THE REQUEST | Convert each line of the listing below into a string in a JSON list, one string per line, skipping any blank lines.

(Items from a data source)

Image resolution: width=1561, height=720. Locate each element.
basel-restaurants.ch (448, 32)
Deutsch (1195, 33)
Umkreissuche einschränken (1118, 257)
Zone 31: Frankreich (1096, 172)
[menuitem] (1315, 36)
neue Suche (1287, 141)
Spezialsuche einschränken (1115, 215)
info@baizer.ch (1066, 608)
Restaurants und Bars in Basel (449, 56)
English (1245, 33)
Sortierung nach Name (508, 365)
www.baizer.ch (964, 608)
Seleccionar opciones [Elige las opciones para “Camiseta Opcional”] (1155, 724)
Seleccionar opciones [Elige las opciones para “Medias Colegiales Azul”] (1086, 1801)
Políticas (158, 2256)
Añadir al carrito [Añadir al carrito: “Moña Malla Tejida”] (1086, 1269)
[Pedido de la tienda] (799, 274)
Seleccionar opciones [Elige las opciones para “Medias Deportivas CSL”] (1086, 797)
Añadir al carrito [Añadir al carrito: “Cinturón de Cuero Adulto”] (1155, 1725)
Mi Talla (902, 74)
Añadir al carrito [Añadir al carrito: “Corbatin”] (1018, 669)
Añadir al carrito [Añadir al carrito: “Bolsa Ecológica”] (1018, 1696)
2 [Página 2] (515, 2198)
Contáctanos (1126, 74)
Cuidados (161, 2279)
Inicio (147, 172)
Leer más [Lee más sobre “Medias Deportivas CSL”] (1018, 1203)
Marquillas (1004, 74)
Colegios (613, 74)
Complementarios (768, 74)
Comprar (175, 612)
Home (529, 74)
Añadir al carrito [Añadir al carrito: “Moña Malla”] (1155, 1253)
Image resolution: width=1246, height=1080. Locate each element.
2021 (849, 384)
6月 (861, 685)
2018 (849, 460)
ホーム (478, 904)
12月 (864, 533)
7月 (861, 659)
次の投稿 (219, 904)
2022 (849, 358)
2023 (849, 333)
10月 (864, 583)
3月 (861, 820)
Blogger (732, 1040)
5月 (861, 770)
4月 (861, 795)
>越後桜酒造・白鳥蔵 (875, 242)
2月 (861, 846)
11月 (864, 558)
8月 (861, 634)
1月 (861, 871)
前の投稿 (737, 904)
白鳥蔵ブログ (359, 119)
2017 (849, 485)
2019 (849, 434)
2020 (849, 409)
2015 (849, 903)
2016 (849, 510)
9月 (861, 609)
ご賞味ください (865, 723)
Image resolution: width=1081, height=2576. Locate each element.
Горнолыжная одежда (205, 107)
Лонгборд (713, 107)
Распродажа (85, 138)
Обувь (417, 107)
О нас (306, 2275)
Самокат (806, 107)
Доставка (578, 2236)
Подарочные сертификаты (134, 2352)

RESPONSE |
[
  "Image resolution: width=1561, height=720. Locate each element.",
  "basel-restaurants.ch (448, 32)",
  "Deutsch (1195, 33)",
  "Umkreissuche einschränken (1118, 257)",
  "Zone 31: Frankreich (1096, 172)",
  "[menuitem] (1315, 36)",
  "neue Suche (1287, 141)",
  "Spezialsuche einschränken (1115, 215)",
  "info@baizer.ch (1066, 608)",
  "Restaurants und Bars in Basel (449, 56)",
  "English (1245, 33)",
  "Sortierung nach Name (508, 365)",
  "www.baizer.ch (964, 608)",
  "Seleccionar opciones [Elige las opciones para “Camiseta Opcional”] (1155, 724)",
  "Seleccionar opciones [Elige las opciones para “Medias Colegiales Azul”] (1086, 1801)",
  "Políticas (158, 2256)",
  "Añadir al carrito [Añadir al carrito: “Moña Malla Tejida”] (1086, 1269)",
  "[Pedido de la tienda] (799, 274)",
  "Seleccionar opciones [Elige las opciones para “Medias Deportivas CSL”] (1086, 797)",
  "Añadir al carrito [Añadir al carrito: “Cinturón de Cuero Adulto”] (1155, 1725)",
  "Mi Talla (902, 74)",
  "Añadir al carrito [Añadir al carrito: “Corbatin”] (1018, 669)",
  "Añadir al carrito [Añadir al carrito: “Bolsa Ecológica”] (1018, 1696)",
  "2 [Página 2] (515, 2198)",
  "Contáctanos (1126, 74)",
  "Cuidados (161, 2279)",
  "Inicio (147, 172)",
  "Leer más [Lee más sobre “Medias Deportivas CSL”] (1018, 1203)",
  "Marquillas (1004, 74)",
  "Colegios (613, 74)",
  "Complementarios (768, 74)",
  "Comprar (175, 612)",
  "Home (529, 74)",
  "Añadir al carrito [Añadir al carrito: “Moña Malla”] (1155, 1253)",
  "Image resolution: width=1246, height=1080. Locate each element.",
  "2021 (849, 384)",
  "6月 (861, 685)",
  "2018 (849, 460)",
  "ホーム (478, 904)",
  "12月 (864, 533)",
  "7月 (861, 659)",
  "次の投稿 (219, 904)",
  "2022 (849, 358)",
  "2023 (849, 333)",
  "10月 (864, 583)",
  "3月 (861, 820)",
  "Blogger (732, 1040)",
  "5月 (861, 770)",
  "4月 (861, 795)",
  ">越後桜酒造・白鳥蔵 (875, 242)",
  "2月 (861, 846)",
  "11月 (864, 558)",
  "8月 (861, 634)",
  "1月 (861, 871)",
  "前の投稿 (737, 904)",
  "白鳥蔵ブログ (359, 119)",
  "2017 (849, 485)",
  "2019 (849, 434)",
  "2020 (849, 409)",
  "2015 (849, 903)",
  "2016 (849, 510)",
  "9月 (861, 609)",
  "ご賞味ください (865, 723)",
  "Image resolution: width=1081, height=2576. Locate each element.",
  "Горнолыжная одежда (205, 107)",
  "Лонгборд (713, 107)",
  "Распродажа (85, 138)",
  "Обувь (417, 107)",
  "О нас (306, 2275)",
  "Самокат (806, 107)",
  "Доставка (578, 2236)",
  "Подарочные сертификаты (134, 2352)"
]